▸ EXERCISE: Copy each entry below exactly.

▸ SOURCE RECORDS:
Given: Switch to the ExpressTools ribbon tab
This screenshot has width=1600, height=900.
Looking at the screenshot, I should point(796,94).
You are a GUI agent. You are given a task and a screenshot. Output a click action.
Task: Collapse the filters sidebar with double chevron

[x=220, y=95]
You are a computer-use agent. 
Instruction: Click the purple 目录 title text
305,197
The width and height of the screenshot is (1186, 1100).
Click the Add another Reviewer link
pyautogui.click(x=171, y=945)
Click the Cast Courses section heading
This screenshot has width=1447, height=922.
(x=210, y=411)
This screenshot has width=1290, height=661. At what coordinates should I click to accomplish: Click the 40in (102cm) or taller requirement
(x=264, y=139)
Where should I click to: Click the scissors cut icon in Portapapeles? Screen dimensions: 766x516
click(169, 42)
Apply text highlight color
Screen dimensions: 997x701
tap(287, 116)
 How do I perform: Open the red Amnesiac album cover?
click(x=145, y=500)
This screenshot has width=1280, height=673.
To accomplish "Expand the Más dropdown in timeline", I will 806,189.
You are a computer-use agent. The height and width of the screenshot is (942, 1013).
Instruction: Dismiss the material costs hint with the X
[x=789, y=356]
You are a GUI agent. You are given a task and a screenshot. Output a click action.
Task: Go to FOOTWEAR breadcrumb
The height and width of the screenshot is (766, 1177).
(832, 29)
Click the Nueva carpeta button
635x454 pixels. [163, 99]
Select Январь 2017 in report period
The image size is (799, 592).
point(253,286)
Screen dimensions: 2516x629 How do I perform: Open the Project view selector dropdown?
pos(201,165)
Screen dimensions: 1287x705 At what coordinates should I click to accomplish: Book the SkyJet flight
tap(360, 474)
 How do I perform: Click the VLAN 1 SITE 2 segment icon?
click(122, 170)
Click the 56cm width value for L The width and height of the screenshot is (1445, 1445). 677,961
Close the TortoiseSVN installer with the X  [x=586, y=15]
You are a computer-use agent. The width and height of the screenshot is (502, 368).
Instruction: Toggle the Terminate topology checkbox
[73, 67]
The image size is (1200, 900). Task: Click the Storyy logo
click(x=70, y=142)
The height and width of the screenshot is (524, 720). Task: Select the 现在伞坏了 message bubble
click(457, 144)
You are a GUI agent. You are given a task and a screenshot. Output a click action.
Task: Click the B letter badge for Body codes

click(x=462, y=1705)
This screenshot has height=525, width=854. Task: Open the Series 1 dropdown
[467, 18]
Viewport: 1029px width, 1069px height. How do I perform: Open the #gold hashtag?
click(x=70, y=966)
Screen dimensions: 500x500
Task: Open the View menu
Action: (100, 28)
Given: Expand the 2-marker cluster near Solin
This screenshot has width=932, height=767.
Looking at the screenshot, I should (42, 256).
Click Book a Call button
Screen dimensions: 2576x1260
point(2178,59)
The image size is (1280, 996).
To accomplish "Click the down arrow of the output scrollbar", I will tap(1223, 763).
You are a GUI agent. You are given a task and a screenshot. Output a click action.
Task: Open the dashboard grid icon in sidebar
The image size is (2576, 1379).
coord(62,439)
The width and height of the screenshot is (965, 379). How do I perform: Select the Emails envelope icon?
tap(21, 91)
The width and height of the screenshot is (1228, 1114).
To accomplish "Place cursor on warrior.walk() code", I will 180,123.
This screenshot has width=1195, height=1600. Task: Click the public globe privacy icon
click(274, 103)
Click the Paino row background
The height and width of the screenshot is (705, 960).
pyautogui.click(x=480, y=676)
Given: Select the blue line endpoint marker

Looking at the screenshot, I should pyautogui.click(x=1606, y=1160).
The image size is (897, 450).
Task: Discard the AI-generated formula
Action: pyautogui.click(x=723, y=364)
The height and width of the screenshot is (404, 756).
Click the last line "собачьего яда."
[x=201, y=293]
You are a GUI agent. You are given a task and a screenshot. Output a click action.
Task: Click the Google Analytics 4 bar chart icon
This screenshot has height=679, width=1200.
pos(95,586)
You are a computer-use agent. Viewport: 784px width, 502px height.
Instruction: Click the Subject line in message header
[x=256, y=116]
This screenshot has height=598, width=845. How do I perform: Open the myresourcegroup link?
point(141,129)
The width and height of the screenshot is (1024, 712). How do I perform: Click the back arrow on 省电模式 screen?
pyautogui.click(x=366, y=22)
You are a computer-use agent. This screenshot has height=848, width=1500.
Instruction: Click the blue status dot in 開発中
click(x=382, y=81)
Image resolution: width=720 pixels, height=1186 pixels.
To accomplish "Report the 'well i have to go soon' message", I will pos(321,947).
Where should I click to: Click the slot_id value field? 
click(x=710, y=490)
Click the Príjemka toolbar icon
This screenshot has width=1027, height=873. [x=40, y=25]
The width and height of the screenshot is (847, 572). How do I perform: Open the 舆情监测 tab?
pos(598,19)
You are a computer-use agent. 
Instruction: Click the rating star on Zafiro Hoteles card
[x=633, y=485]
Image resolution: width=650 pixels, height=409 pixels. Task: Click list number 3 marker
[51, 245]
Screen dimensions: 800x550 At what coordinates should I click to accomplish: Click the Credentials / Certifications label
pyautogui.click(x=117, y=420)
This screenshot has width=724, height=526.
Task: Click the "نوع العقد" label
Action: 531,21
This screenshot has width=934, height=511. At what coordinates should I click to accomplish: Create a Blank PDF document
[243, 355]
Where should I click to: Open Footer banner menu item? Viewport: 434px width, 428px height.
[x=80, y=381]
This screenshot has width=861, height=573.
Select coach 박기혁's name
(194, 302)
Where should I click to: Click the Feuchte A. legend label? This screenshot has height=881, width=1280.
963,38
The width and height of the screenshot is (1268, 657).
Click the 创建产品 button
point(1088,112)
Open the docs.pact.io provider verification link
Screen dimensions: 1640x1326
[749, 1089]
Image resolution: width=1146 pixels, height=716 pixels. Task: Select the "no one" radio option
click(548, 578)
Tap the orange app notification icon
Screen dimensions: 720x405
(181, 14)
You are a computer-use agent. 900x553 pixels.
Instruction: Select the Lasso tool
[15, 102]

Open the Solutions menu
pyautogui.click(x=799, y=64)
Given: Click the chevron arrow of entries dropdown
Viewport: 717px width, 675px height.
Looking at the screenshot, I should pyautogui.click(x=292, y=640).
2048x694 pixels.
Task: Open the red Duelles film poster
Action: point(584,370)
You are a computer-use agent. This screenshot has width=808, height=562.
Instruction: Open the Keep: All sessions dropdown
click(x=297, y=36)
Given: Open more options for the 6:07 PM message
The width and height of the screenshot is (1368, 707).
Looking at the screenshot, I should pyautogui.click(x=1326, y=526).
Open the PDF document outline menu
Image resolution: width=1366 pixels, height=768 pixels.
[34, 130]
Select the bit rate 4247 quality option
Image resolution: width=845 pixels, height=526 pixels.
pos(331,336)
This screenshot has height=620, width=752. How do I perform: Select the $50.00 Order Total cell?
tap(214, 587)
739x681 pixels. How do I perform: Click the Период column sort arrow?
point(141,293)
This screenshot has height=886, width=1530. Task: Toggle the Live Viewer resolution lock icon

▸ SOLUTION:
Given: Switch to the ExpressTools ribbon tab
This screenshot has width=1600, height=900.
Looking at the screenshot, I should point(796,94).
You are a GUI agent. You are given a task and a screenshot. Output a click action.
Task: Collapse the filters sidebar with double chevron

[x=220, y=95]
You are a computer-use agent. 
Instruction: Click the purple 目录 title text
305,197
The width and height of the screenshot is (1186, 1100).
Click the Add another Reviewer link
pyautogui.click(x=171, y=945)
Click the Cast Courses section heading
This screenshot has width=1447, height=922.
(x=210, y=411)
This screenshot has width=1290, height=661. At what coordinates should I click to accomplish: Click the 40in (102cm) or taller requirement
(x=264, y=139)
Where should I click to: Click the scissors cut icon in Portapapeles? Screen dimensions: 766x516
click(169, 42)
Apply text highlight color
Screen dimensions: 997x701
tap(287, 116)
 How do I perform: Open the red Amnesiac album cover?
click(x=145, y=500)
This screenshot has width=1280, height=673.
To accomplish "Expand the Más dropdown in timeline", I will 806,189.
You are a computer-use agent. The height and width of the screenshot is (942, 1013).
Instruction: Dismiss the material costs hint with the X
[x=789, y=356]
You are a GUI agent. You are given a task and a screenshot. Output a click action.
Task: Go to FOOTWEAR breadcrumb
The height and width of the screenshot is (766, 1177).
(832, 29)
Click the Nueva carpeta button
635x454 pixels. [163, 99]
Select Январь 2017 in report period
The image size is (799, 592).
point(253,286)
Screen dimensions: 2516x629 How do I perform: Open the Project view selector dropdown?
pos(201,165)
Screen dimensions: 1287x705 At what coordinates should I click to accomplish: Book the SkyJet flight
tap(360, 474)
 How do I perform: Click the VLAN 1 SITE 2 segment icon?
click(122, 170)
Click the 56cm width value for L The width and height of the screenshot is (1445, 1445). 677,961
Close the TortoiseSVN installer with the X  [x=586, y=15]
You are a computer-use agent. The width and height of the screenshot is (502, 368).
Instruction: Toggle the Terminate topology checkbox
[73, 67]
The image size is (1200, 900). Task: Click the Storyy logo
click(x=70, y=142)
The height and width of the screenshot is (524, 720). Task: Select the 现在伞坏了 message bubble
click(457, 144)
You are a GUI agent. You are given a task and a screenshot. Output a click action.
Task: Click the B letter badge for Body codes

click(x=462, y=1705)
This screenshot has height=525, width=854. Task: Open the Series 1 dropdown
[467, 18]
Viewport: 1029px width, 1069px height. How do I perform: Open the #gold hashtag?
click(x=70, y=966)
Screen dimensions: 500x500
Task: Open the View menu
Action: (100, 28)
Given: Expand the 2-marker cluster near Solin
This screenshot has width=932, height=767.
Looking at the screenshot, I should (42, 256).
Click Book a Call button
Screen dimensions: 2576x1260
point(2178,59)
The image size is (1280, 996).
To accomplish "Click the down arrow of the output scrollbar", I will tap(1223, 763).
You are a GUI agent. You are given a task and a screenshot. Output a click action.
Task: Open the dashboard grid icon in sidebar
The image size is (2576, 1379).
coord(62,439)
The width and height of the screenshot is (965, 379). How do I perform: Select the Emails envelope icon?
tap(21, 91)
The width and height of the screenshot is (1228, 1114).
To accomplish "Place cursor on warrior.walk() code", I will 180,123.
This screenshot has width=1195, height=1600. Task: Click the public globe privacy icon
click(274, 103)
Click the Paino row background
The height and width of the screenshot is (705, 960).
pyautogui.click(x=480, y=676)
Given: Select the blue line endpoint marker

Looking at the screenshot, I should pyautogui.click(x=1606, y=1160).
The image size is (897, 450).
Task: Discard the AI-generated formula
Action: pyautogui.click(x=723, y=364)
The height and width of the screenshot is (404, 756).
Click the last line "собачьего яда."
[x=201, y=293]
You are a GUI agent. You are given a task and a screenshot. Output a click action.
Task: Click the Google Analytics 4 bar chart icon
This screenshot has height=679, width=1200.
pos(95,586)
You are a computer-use agent. Viewport: 784px width, 502px height.
Instruction: Click the Subject line in message header
[x=256, y=116]
This screenshot has height=598, width=845. How do I perform: Open the myresourcegroup link?
point(141,129)
The width and height of the screenshot is (1024, 712). How do I perform: Click the back arrow on 省电模式 screen?
pyautogui.click(x=366, y=22)
You are a computer-use agent. This screenshot has height=848, width=1500.
Instruction: Click the blue status dot in 開発中
click(x=382, y=81)
Image resolution: width=720 pixels, height=1186 pixels.
To accomplish "Report the 'well i have to go soon' message", I will pos(321,947).
Where should I click to: Click the slot_id value field? 
click(x=710, y=490)
Click the Príjemka toolbar icon
This screenshot has width=1027, height=873. [x=40, y=25]
The width and height of the screenshot is (847, 572). How do I perform: Open the 舆情监测 tab?
pos(598,19)
You are a computer-use agent. 
Instruction: Click the rating star on Zafiro Hoteles card
[x=633, y=485]
Image resolution: width=650 pixels, height=409 pixels. Task: Click list number 3 marker
[51, 245]
Screen dimensions: 800x550 At what coordinates should I click to accomplish: Click the Credentials / Certifications label
pyautogui.click(x=117, y=420)
This screenshot has width=724, height=526.
Task: Click the "نوع العقد" label
Action: 531,21
This screenshot has width=934, height=511. At what coordinates should I click to accomplish: Create a Blank PDF document
[243, 355]
Where should I click to: Open Footer banner menu item? Viewport: 434px width, 428px height.
[x=80, y=381]
This screenshot has width=861, height=573.
Select coach 박기혁's name
(194, 302)
Where should I click to: Click the Feuchte A. legend label? This screenshot has height=881, width=1280.
963,38
The width and height of the screenshot is (1268, 657).
Click the 创建产品 button
point(1088,112)
Open the docs.pact.io provider verification link
Screen dimensions: 1640x1326
[749, 1089]
Image resolution: width=1146 pixels, height=716 pixels. Task: Select the "no one" radio option
click(548, 578)
Tap the orange app notification icon
Screen dimensions: 720x405
(181, 14)
You are a computer-use agent. 900x553 pixels.
Instruction: Select the Lasso tool
[15, 102]

Open the Solutions menu
pyautogui.click(x=799, y=64)
Given: Click the chevron arrow of entries dropdown
Viewport: 717px width, 675px height.
Looking at the screenshot, I should pyautogui.click(x=292, y=640).
2048x694 pixels.
Task: Open the red Duelles film poster
Action: point(584,370)
You are a computer-use agent. This screenshot has width=808, height=562.
Instruction: Open the Keep: All sessions dropdown
click(x=297, y=36)
Given: Open more options for the 6:07 PM message
The width and height of the screenshot is (1368, 707).
Looking at the screenshot, I should pyautogui.click(x=1326, y=526).
Open the PDF document outline menu
Image resolution: width=1366 pixels, height=768 pixels.
[34, 130]
Select the bit rate 4247 quality option
Image resolution: width=845 pixels, height=526 pixels.
pos(331,336)
This screenshot has height=620, width=752. How do I perform: Select the $50.00 Order Total cell?
tap(214, 587)
739x681 pixels. How do I perform: Click the Период column sort arrow?
point(141,293)
This screenshot has height=886, width=1530. Task: Toggle the Live Viewer resolution lock icon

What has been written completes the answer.